In general, the Recommendations have been well received by the Dutch Association of Insurers, although in practice this will mean that insurers will have to pay out a higher amount due to the currently negative or neutral actuarial interest rates. The Recommendations are also well received by victims because they create clarity. Of course, there are still points for improvement. Criticism is mainly voiced for the calculation of the return and inflation. Partly for that reason, the Recommendations state that they will be reviewed once a year and, if necessary, adjusted.

The Recommendations have been used by the Court of North Netherlands. The Court recently ruled that the actuarial interest rate that follows from the Recommendations contains a realistic estimate of the return that the victim in question will be able to achieve on his damages and of the inflation that will occur in the course of time.[1]

Comparable to the discount rate in the United Kingdom

In the United Kingdom, a uniform system for the actuarial interest rate has been in place for some time.
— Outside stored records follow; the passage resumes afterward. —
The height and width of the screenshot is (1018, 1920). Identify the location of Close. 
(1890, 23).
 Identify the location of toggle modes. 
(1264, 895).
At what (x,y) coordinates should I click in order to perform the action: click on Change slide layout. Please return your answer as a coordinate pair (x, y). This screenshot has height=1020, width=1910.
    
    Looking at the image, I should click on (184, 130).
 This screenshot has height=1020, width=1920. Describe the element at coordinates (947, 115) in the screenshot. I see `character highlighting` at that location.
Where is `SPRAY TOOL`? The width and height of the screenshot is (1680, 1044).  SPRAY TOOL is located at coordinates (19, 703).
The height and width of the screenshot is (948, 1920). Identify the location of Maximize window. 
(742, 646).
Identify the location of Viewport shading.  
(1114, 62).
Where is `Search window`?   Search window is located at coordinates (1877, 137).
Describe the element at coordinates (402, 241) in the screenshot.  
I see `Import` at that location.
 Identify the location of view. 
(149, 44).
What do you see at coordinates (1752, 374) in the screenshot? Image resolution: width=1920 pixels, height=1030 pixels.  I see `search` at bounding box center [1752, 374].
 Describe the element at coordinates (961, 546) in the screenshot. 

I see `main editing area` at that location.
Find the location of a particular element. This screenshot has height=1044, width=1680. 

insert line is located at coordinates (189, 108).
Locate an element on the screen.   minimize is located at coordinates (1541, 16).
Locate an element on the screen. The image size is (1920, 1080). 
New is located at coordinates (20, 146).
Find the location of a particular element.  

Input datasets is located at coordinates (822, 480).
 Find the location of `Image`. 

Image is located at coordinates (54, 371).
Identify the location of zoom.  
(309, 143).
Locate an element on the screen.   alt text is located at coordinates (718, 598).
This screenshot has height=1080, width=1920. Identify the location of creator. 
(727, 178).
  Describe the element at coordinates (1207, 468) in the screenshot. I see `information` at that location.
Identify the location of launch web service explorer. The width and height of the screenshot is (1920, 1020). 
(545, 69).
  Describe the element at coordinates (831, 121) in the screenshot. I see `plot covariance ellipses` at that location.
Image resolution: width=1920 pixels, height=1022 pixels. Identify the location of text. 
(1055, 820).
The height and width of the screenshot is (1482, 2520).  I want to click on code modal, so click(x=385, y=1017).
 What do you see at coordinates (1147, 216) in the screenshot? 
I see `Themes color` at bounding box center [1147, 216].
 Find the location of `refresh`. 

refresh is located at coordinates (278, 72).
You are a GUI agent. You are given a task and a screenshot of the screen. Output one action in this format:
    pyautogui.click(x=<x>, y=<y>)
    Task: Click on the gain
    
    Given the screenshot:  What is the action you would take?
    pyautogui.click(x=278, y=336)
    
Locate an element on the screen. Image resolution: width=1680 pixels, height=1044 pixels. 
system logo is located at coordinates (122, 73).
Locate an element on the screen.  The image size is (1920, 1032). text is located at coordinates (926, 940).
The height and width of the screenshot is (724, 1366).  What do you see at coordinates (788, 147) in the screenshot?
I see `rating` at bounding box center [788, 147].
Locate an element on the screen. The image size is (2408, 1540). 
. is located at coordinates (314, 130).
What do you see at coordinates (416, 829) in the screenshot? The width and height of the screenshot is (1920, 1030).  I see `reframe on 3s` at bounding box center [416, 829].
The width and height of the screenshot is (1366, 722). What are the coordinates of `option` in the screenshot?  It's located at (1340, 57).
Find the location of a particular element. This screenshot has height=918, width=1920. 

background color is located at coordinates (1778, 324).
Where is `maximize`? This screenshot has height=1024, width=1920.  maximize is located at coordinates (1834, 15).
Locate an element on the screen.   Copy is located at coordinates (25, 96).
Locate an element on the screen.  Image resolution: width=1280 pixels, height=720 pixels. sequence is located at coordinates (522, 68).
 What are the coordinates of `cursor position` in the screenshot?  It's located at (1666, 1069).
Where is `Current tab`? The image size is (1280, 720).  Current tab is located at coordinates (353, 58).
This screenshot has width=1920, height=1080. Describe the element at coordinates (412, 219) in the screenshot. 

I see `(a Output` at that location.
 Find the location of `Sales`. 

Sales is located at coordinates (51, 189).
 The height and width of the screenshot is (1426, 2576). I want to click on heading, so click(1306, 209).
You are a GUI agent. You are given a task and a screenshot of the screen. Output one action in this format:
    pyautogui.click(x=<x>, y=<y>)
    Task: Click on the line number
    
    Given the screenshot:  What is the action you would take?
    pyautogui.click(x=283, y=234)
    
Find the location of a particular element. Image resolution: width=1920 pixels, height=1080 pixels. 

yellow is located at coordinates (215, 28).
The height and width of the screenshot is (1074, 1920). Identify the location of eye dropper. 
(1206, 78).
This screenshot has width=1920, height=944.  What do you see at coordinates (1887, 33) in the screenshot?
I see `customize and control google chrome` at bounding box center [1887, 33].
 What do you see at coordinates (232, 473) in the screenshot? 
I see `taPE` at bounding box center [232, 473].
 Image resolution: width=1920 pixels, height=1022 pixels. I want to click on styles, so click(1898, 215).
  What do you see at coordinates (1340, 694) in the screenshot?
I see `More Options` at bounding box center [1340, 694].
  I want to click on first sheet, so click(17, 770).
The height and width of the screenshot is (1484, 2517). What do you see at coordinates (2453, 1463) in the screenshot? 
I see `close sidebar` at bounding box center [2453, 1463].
Various authors have argued that this approach should also be adopted in the Netherlands, because the UK approach is based on reality rather than fictions and abstractions.[2] It appears that this view has now been heard.

The UK system uses the discount rate to determine the capital to be paid for future personal injury and death.[3] This is comparable to our actuarial interest rate. A working group of actuaries, accountants, lawyers and insurers determine this discount rate under the direction of the government. They take into account the developments on the financial markets during the past years and the expectations for the future.[4]This working group publishes its findings in the form of guidelines, the "Ogden tables". In 2020, the eighth edition of the Ogden tables was published.

In the United Kingdom, the discount rate has been lowered in recent years. Currently, a discount rate of -0.25% is assumed. This also takes account of the fact that claimants are seen as risk-averse investors.[5]


Although there are some critical voices from practitioners about the Recommendations, particularly with respect to the way in which the expected rate of return and the expected inflation are determined, most voices are positive. The aim is to reduce the discussion about the actuarial interest rate in personal injury cases. By using fixed percentages the victim, but also the insurer, knows where he or she stands. The future will show whether judges will actually use the Recommendations and whether the percentage is sufficient.

* * *

[1] Court of North Netherlands 31 August 2021,
[2] See, for example, J. Keizer, ‘Schadevergoeding via een som ineens, rekenrente en financieel advies. Waarborgen dat het slachtoffer zijn toekomstschade daadwerkelijk kan dragen’, Letsel & Schade 2018, nr. 3, p. 12.
[3] J. Keizer, ‘Schadevergoeding via een som ineens, rekenrente en financieel advies. Waarborgen dat het slachtoffer zijn toekomstschade daadwerkelijk kan dragen’, Letsel & Schade 2018, nr. 3, p. 11.
[4] R.M.J.T. van Dort & E.S. Groot, ‘De redelijke verwachting ten aanzien van de rekenrente’, TVP 2019, nr. 3, p.91.
[5] R.M.J.T. van Dort & E.S. Groot, ‘De redelijke verwachting ten aanzien van de rekenrente’, TVP 2019, nr. 3, p.91.